▶ _Instruções_
Prossiga o trecho abaixo sobre o Sínodo nas dioceses de Bissau e Bafatá, começando logo depois da última frase.

▶ _Trecho selecionado_

((

A caminho para uma Igreja de comunhão, participação e missão

O Sínodo da Igreja Católica, convocado pelo Papa, também faz mexer por aqui. “A parte diocesana já foi feita, todas as paróquias responderam às perguntas”, de que foi elaborada a síntese e enviada à Conferência Episcopal Interterritorial do Senegal, Guiné-Bissau, Cabo Verde e Mauritânia, a que pertencem as duas dioceses, de Bissau e de Bafatá. “O lema da Diocese para este ano é o mesmo que o do Sínodo: ‘A caminho para uma Igreja de comunhão, participação e missão’.”

))

▶ _Extrato de dados_
((

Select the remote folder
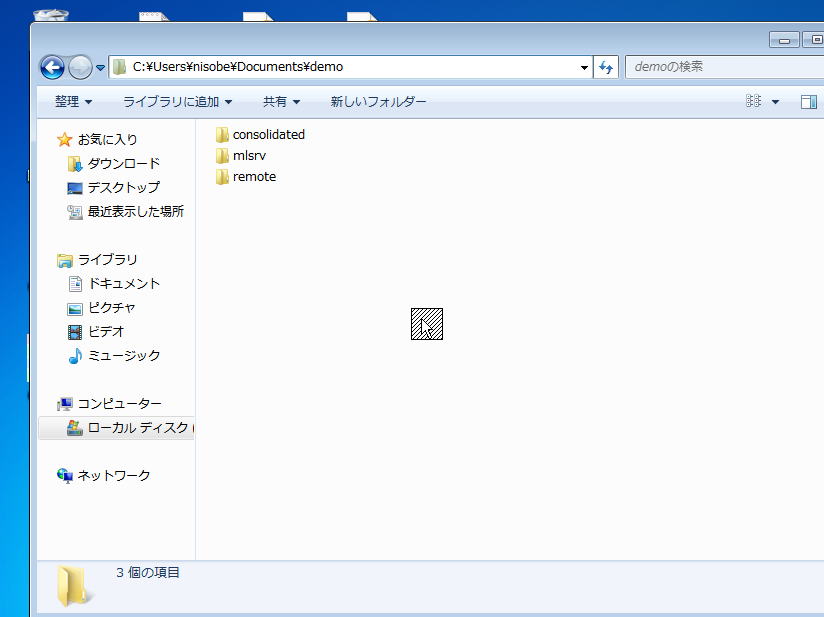Image resolution: width=824 pixels, height=617 pixels. tap(253, 176)
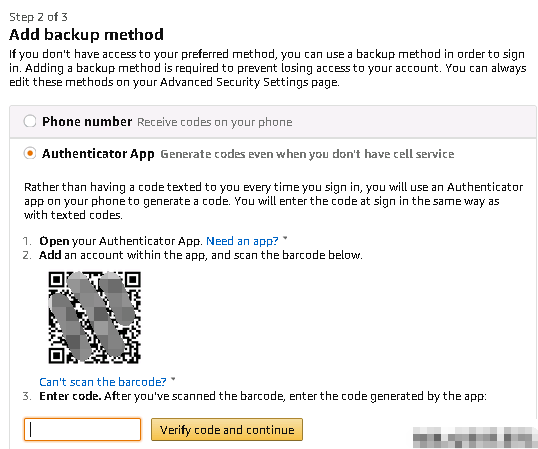
Task: Select the Authenticator App radio button
Action: point(30,153)
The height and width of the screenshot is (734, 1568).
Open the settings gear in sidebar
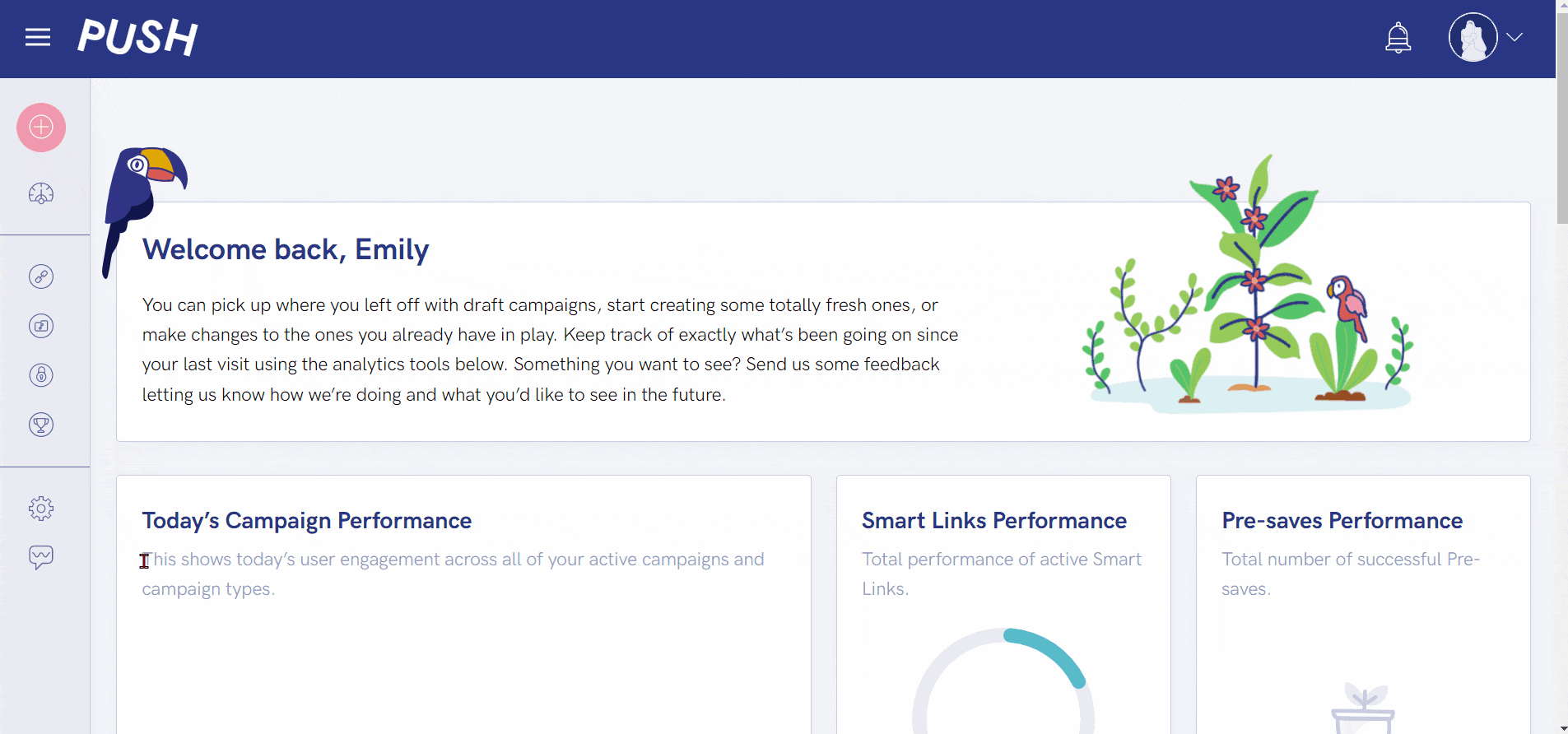point(41,509)

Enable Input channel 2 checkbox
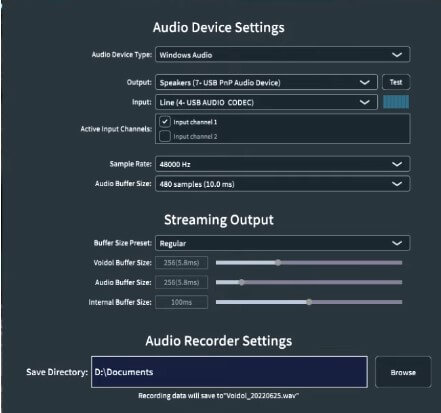tap(165, 136)
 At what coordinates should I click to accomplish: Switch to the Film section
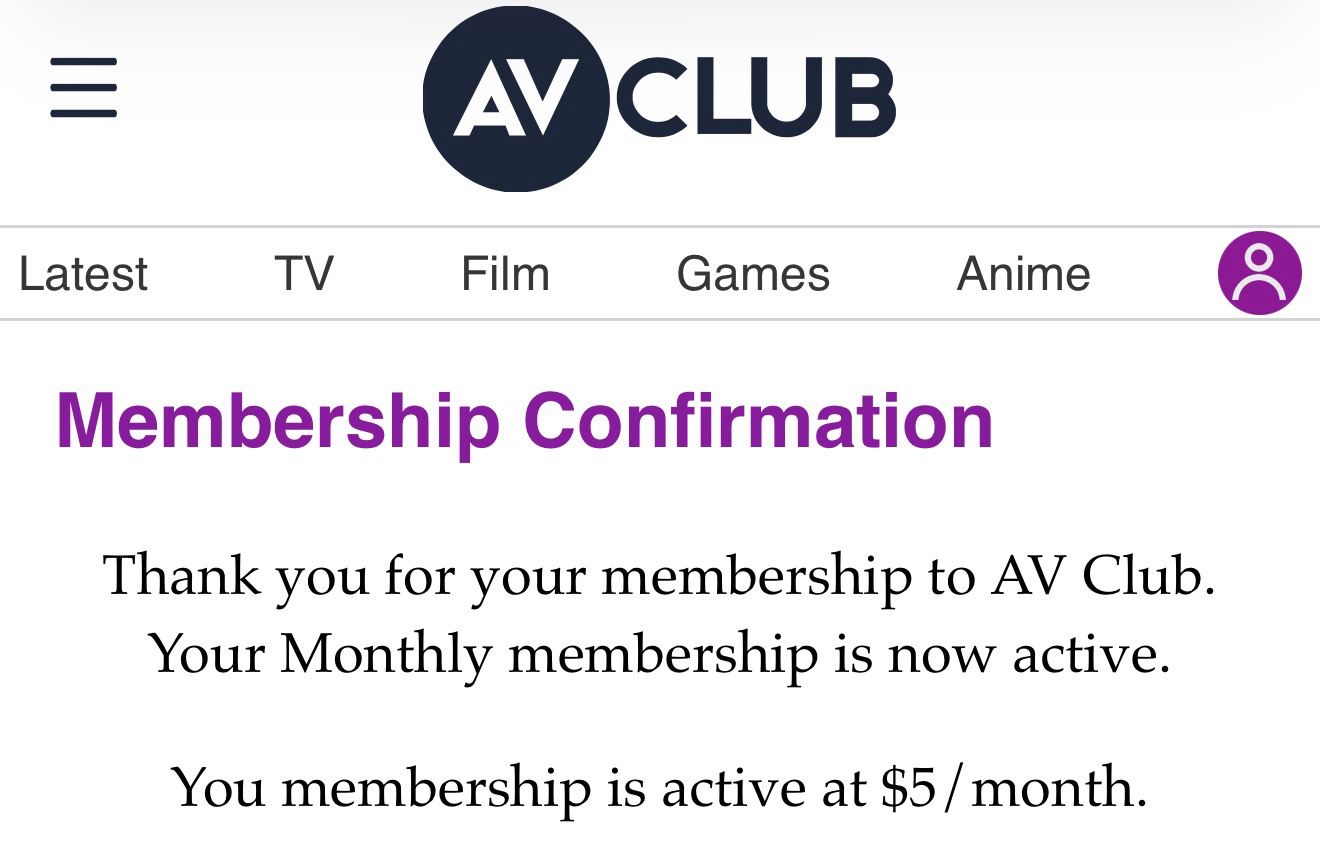505,274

))

▶ _Resposta_
A ausência do bispo não perturba de modo significativo a “vida ordinária” da Igreja diocesana, pois “é uma igreja muito viva, tem muitos grupos, muitos leigos a trabalhar e, portanto, vai para a frente”. Já a longo prazo, as coisas são diferentes. À porta da igreja de N. Sra. de Fátima, a lista dos catecúmenos apresenta umas dez “turmas”, mas apenas cerca de 10% são homens. É uma igreja feminina? “Sobretudo a nível dos adultos, a presença é, na grande maioria, feminina. As mulheres são uma força. Ao mesmo tempo é preocupante a ausência dos homens.”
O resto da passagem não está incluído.